● Problem
Please reproduce the material word for word, starting at the line that contains "Click the Apply" and stopping after the line that contains "pos(1508,782)", with both of those lines included.

===

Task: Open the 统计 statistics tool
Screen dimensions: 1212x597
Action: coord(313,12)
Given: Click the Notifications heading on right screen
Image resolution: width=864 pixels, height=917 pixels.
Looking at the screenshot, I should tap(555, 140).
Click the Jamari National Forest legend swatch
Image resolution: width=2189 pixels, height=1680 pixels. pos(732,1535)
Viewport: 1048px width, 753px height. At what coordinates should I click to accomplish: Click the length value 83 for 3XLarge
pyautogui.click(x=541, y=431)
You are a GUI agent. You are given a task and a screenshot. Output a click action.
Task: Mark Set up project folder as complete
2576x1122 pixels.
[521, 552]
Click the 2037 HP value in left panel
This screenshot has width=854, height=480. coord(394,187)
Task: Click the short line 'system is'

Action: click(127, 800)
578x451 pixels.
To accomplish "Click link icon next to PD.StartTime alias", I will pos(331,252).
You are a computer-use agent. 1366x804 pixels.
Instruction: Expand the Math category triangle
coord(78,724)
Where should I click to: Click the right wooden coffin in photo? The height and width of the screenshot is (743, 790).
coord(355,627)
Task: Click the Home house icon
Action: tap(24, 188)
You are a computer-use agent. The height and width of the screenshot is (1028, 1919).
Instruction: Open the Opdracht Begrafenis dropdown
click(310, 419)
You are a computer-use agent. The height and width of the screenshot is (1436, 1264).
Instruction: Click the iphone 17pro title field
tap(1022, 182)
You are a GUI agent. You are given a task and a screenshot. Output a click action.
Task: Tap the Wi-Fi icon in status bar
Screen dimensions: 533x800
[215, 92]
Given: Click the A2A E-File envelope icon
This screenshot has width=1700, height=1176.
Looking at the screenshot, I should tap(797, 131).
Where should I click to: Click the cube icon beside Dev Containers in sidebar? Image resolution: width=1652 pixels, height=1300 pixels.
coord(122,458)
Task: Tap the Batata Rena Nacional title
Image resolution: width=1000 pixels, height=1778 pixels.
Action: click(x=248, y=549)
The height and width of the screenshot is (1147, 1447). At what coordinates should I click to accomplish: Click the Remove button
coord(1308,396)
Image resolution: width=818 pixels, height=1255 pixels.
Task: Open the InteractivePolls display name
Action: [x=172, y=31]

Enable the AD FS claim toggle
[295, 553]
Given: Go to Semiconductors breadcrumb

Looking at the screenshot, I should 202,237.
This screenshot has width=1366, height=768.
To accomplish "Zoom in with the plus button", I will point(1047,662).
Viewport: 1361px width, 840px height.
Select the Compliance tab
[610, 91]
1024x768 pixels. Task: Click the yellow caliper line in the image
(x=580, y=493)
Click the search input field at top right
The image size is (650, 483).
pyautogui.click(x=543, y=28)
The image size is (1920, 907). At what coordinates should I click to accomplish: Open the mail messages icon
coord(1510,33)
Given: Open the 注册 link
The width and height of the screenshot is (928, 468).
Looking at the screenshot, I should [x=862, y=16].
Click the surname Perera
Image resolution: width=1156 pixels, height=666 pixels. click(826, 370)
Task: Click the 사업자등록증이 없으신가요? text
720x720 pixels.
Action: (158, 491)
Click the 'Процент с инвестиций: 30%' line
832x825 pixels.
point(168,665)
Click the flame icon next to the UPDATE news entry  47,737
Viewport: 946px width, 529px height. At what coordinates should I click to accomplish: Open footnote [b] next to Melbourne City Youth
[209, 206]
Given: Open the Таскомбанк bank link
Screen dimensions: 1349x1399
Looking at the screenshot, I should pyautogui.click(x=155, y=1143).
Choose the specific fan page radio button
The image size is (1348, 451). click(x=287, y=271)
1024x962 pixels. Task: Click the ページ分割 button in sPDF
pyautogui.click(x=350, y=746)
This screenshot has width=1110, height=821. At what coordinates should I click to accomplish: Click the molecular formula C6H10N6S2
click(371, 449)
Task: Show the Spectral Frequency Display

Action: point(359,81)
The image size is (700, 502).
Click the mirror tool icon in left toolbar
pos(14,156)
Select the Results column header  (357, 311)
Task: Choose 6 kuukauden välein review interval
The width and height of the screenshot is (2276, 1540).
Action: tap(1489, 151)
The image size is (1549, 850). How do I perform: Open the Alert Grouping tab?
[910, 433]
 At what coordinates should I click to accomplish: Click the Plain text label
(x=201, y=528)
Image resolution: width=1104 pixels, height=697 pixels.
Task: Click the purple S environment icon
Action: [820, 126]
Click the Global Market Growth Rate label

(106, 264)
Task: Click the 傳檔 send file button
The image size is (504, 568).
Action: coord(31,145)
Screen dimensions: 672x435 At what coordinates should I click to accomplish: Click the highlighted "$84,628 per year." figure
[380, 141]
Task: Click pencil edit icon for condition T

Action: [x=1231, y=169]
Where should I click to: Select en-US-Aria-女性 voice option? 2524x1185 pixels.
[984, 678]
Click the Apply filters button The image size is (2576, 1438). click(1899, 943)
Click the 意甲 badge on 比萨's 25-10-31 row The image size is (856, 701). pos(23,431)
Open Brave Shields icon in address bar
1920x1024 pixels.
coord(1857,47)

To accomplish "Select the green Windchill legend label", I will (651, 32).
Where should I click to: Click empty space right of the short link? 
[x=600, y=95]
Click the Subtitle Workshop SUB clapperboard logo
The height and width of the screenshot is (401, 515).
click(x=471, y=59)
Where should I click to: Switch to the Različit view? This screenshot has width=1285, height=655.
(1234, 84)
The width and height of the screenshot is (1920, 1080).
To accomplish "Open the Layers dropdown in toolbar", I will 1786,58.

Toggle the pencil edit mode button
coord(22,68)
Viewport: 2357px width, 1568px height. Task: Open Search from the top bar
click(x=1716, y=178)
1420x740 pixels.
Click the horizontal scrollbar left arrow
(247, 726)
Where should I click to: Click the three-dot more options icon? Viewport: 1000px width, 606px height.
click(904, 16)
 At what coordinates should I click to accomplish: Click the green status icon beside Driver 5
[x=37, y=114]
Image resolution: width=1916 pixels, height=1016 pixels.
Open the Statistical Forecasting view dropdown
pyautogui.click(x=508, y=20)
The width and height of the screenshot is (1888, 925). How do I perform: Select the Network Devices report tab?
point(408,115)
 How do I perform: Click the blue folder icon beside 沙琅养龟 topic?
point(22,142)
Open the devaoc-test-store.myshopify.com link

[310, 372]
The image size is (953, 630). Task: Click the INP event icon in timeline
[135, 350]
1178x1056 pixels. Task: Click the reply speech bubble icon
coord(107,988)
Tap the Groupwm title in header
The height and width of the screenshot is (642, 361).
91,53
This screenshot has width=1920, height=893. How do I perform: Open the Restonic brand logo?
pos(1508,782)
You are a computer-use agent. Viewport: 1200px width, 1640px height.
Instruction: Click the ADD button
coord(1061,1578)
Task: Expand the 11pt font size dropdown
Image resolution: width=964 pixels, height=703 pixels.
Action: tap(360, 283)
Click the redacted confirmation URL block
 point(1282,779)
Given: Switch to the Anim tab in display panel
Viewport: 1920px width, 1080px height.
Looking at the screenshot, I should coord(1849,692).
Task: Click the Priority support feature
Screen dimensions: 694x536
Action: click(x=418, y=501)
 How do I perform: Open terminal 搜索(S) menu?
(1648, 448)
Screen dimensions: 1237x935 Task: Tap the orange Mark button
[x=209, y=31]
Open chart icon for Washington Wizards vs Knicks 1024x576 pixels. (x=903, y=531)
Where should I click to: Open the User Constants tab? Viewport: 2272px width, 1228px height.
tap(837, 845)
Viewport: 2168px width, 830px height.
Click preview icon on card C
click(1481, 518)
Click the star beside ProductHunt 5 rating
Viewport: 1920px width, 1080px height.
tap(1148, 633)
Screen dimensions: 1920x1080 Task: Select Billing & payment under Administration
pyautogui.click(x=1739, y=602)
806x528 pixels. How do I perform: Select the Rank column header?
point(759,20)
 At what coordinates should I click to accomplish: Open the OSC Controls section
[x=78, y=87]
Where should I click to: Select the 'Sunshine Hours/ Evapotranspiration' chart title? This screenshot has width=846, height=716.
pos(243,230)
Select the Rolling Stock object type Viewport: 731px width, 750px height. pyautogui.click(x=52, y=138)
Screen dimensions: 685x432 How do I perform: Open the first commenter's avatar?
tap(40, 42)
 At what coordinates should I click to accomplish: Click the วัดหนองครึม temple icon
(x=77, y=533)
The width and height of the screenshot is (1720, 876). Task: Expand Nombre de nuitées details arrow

===

● Answer to this task
Click the Apply filters button The image size is (2576, 1438). click(1899, 943)
Click the 意甲 badge on 比萨's 25-10-31 row The image size is (856, 701). pos(23,431)
Open Brave Shields icon in address bar
1920x1024 pixels.
coord(1857,47)

To accomplish "Select the green Windchill legend label", I will (651, 32).
Where should I click to: Click empty space right of the short link? 
[x=600, y=95]
Click the Subtitle Workshop SUB clapperboard logo
The height and width of the screenshot is (401, 515).
click(x=471, y=59)
Where should I click to: Switch to the Različit view? This screenshot has width=1285, height=655.
(1234, 84)
The width and height of the screenshot is (1920, 1080).
To accomplish "Open the Layers dropdown in toolbar", I will 1786,58.

Toggle the pencil edit mode button
coord(22,68)
Viewport: 2357px width, 1568px height. Task: Open Search from the top bar
click(x=1716, y=178)
1420x740 pixels.
Click the horizontal scrollbar left arrow
(247, 726)
Where should I click to: Click the three-dot more options icon? Viewport: 1000px width, 606px height.
click(904, 16)
 At what coordinates should I click to accomplish: Click the green status icon beside Driver 5
[x=37, y=114]
Image resolution: width=1916 pixels, height=1016 pixels.
Open the Statistical Forecasting view dropdown
pyautogui.click(x=508, y=20)
The width and height of the screenshot is (1888, 925). How do I perform: Select the Network Devices report tab?
point(408,115)
 How do I perform: Click the blue folder icon beside 沙琅养龟 topic?
point(22,142)
Open the devaoc-test-store.myshopify.com link

[310, 372]
The image size is (953, 630). Task: Click the INP event icon in timeline
[135, 350]
1178x1056 pixels. Task: Click the reply speech bubble icon
coord(107,988)
Tap the Groupwm title in header
The height and width of the screenshot is (642, 361).
91,53
This screenshot has width=1920, height=893. How do I perform: Open the Restonic brand logo?
pos(1508,782)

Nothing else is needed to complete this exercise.